Der Wettbewerb soll künftig weniger zu Lasten der Bauern im Süden gehen. Das versprechen die Handelsketten Aldi Nord und Süd, Lidl, Rewe, Kaufland, dm und Tegut. Sie haben auf der Grünen Woche eine Selbstverpflichtung unterschrieben. Sie wollen die Lieferketten vom Feld bis in ihre Filialen transparenter gestalten, jedenfalls bei ihren Eigenprodukten. Das sind bei Aldi immerhin 1500. „Wir wollen gerade im Kakao existenzsichernde Einkommen erreichen“, sagt der Nachhaltigkeitsmanager der Rewe-Gruppe, Dirk Heim.
Was das in der Praxis bedeutet, erklärt der Minister. Vom Verkauf einer normalen Tafel Schokolade zum Preis von einem Euro landen bei der Kakao-Plantage lediglich drei Cent. Bei der fair gehandelte Rewe-Hausmarke sind es sieben Cent. Ziel sei eine Verdoppelung, erläutert Heim.
Bei freiwilligen Vereinbarungen will es der Entwicklungsminister nicht mehr belassen. Das habe zu keinem Ergebnis geführt. „Wir werden ein Gesetz auf den Weg bringen müssen“, sagt er. Mit diesem Lieferkettengesetz soll Transparenz über die sozialen Bedingungen der Lebensmittelindustrie entstehen.
Nachhaltigkeit und Klimaschutz bestimmen den Trend dieser Grünen Woche. Draußen im Zentrum demonstrieren die Bauern mit Traktoren gegen zu hohe Umweltauflagen.

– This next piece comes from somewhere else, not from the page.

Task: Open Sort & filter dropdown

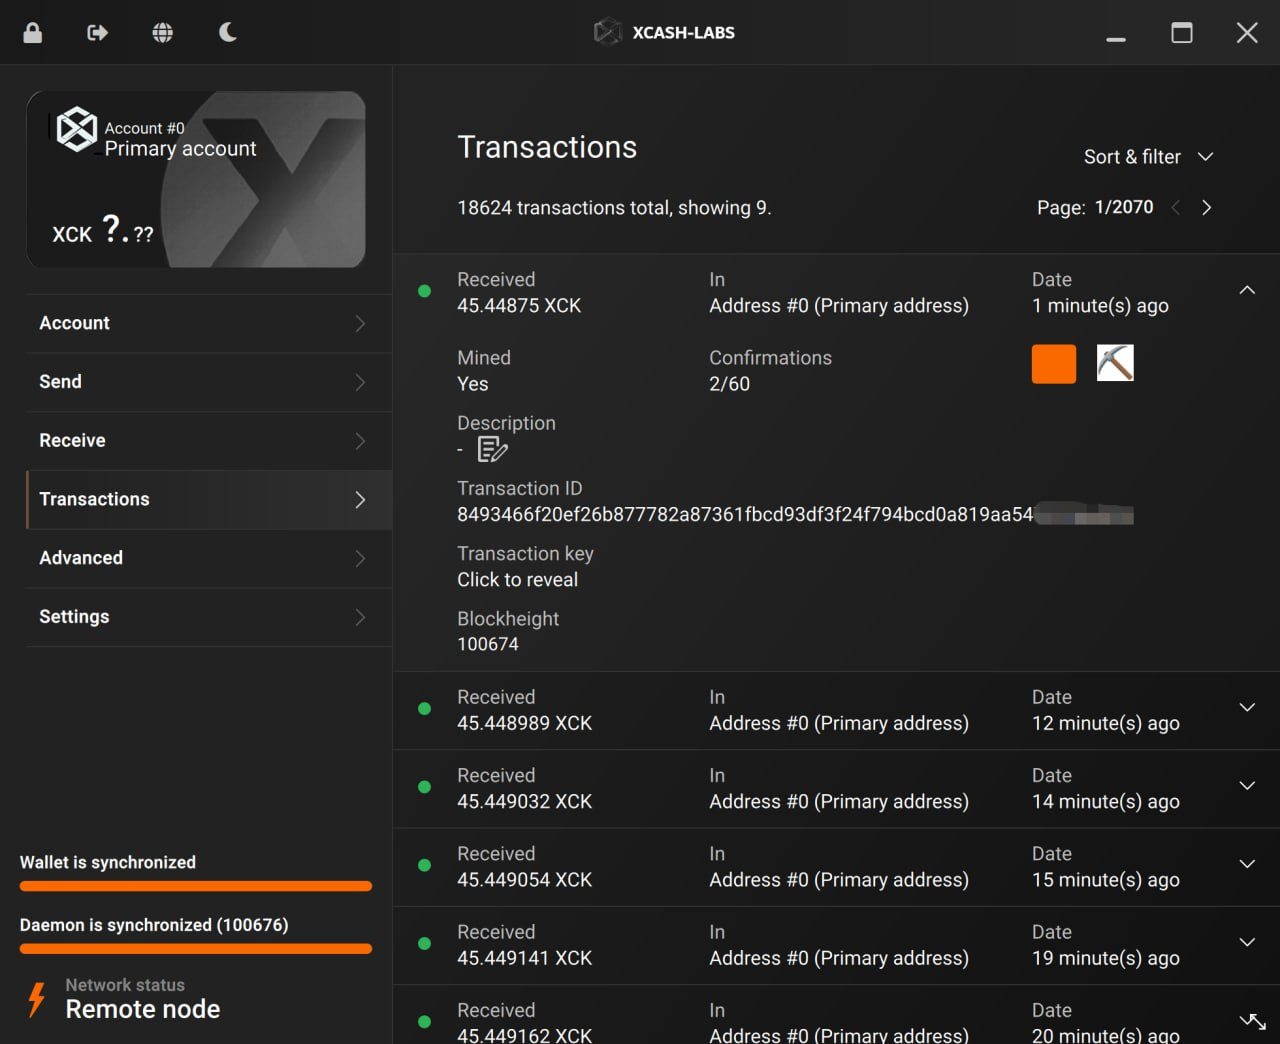Action: tap(1148, 157)
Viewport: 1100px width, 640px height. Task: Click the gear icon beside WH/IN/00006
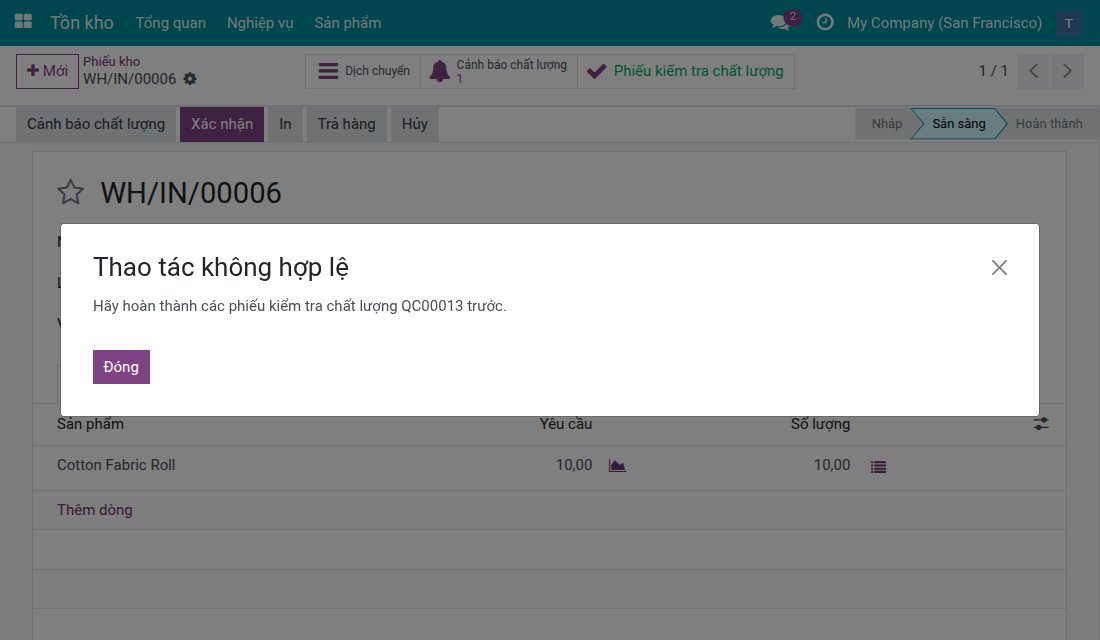(x=190, y=79)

Drinnen bemüht sich die Industrie um ein neues Image. Da werden Traktoren mit Elektroantrieb angepriesen, Danone stellt seine Forschung an umweltschonenden Verpackungen vor oder McDonalds wirbt mit einer Fleischstrategie. Die Burger-Kette verwendet nur freilaufende Hühner und Rindfleisch vor allem aus regionaler Produktion. Der
Lebensmittelriese Nestlé wiederum wittert im Bewusstseinswandel der Verbraucher ein neues Wachstumsfeld. Vor einem Jahr hat der Konzern an gleicher Stelle den „incredible Burger“aus rein pflanzlichen Zutaten vorgestellt. „Wir haben davon über zehn Millionen verkauft“, sagt Nestlé-Sprecher Alexander Antonoff jetzt. In diesem Jahr wartet die
Veggie-Sparte des Unternehmens nun mit einer Grillwurst aus Soja, Rote Beete, Karotten, Paprika und Pflanzenöl auf, die ab April in den Handel kommen soll. Beim ersten Biss ist der Unterschied zur ordinären Rostbratwurst nicht spürbar. Das Urteil der Messegäste über den Geschmack fällt zur Premiere halbehalbe aus. Das Kalkül Nestlés scheint aufzugehen. Der Umsatz mit vegetarischen Teilfertiggerichten ist 2019 um ein Drittel auf nun 222 Millionen Euro gewachsen. „Das sind Traumquoten“, freut sich der für das Veggie-Geschäft verantwortliche Manager Miguel Serrano. Vor allem Fleischersatzprodukte sorgen für das Wachstum. „45 Prozent der Leute ziehen in Betracht, weniger Fleisch zu essen“, sagt er. Diese so genannten „Flexitarier“sind die Zielgruppe. Das Motto steht über dem Stand des Unternehmens. „Beim Klima geht’s um die Wurst“, heißt es dort.